Aim of the task: The result should be every line in the material below containing the string "block".

'''

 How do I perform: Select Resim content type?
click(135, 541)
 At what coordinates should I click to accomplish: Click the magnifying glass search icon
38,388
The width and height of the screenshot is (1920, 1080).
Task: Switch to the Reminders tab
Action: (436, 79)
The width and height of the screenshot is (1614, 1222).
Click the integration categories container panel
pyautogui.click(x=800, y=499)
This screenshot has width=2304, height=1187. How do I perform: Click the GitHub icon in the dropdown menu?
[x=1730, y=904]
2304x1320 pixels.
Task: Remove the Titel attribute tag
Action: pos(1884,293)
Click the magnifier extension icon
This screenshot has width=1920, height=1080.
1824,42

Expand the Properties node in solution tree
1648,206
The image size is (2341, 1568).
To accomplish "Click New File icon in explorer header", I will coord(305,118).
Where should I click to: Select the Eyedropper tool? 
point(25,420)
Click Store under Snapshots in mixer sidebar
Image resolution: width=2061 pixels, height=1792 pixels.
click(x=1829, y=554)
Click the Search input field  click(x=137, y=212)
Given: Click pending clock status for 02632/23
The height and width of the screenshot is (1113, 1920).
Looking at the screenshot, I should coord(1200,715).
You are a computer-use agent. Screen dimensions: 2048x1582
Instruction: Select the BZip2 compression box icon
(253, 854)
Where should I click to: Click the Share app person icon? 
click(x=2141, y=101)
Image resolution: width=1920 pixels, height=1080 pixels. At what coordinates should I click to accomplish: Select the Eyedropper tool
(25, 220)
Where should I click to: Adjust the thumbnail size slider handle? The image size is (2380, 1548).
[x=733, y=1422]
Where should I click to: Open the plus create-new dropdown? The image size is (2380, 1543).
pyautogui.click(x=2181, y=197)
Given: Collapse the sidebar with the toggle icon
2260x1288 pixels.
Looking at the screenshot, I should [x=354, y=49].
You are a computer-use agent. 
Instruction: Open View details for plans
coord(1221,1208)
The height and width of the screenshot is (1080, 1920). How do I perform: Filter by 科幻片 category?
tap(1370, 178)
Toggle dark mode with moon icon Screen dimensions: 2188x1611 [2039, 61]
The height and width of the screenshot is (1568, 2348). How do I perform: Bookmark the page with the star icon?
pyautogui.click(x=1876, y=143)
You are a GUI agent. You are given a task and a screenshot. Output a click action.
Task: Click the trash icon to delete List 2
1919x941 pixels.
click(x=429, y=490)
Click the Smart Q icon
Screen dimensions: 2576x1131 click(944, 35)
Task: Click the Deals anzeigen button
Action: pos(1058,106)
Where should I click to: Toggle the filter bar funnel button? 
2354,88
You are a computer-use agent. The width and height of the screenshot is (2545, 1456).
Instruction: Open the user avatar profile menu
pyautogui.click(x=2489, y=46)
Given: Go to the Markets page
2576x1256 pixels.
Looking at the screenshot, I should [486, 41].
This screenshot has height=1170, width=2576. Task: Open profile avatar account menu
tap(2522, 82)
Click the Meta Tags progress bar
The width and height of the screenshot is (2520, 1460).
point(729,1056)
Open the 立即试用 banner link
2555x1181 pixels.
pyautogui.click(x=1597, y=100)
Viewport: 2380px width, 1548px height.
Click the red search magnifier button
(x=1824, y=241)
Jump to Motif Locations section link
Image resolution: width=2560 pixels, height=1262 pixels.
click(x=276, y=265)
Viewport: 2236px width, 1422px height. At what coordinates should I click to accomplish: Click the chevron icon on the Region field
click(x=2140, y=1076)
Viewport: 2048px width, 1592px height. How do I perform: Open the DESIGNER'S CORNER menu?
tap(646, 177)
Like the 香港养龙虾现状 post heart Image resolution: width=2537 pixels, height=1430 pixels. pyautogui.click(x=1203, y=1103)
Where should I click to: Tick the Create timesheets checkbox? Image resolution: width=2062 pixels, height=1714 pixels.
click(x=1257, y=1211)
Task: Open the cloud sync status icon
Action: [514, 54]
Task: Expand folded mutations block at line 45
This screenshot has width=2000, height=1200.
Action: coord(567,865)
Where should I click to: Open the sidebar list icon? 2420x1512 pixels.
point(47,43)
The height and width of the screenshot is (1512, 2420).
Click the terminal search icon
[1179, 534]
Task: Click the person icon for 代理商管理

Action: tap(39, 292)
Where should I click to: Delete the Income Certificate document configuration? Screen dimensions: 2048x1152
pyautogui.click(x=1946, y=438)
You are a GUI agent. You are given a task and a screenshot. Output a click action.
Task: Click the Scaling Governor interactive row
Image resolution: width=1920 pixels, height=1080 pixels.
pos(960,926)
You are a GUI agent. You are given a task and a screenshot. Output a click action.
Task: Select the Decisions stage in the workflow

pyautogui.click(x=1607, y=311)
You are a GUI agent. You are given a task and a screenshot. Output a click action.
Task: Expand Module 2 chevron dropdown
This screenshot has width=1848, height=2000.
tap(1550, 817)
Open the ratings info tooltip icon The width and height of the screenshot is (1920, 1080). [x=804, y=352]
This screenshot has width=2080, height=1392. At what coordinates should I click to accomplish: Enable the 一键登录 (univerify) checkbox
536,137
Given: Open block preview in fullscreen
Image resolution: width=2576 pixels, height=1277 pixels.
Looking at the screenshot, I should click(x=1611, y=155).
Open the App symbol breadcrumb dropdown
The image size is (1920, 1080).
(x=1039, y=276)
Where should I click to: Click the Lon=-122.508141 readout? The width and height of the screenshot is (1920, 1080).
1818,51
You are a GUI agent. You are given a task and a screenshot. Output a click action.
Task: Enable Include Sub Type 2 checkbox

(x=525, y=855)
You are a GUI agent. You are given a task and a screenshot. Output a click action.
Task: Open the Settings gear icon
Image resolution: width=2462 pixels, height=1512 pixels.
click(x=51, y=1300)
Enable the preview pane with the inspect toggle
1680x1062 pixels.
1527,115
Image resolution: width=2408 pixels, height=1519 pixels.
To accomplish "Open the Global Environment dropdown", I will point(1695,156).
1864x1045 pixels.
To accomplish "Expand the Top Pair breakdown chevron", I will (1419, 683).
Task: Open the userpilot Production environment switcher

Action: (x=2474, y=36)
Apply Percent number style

'''

Answer to this task:
Task: Expand folded mutations block at line 45
Given: Open block preview in fullscreen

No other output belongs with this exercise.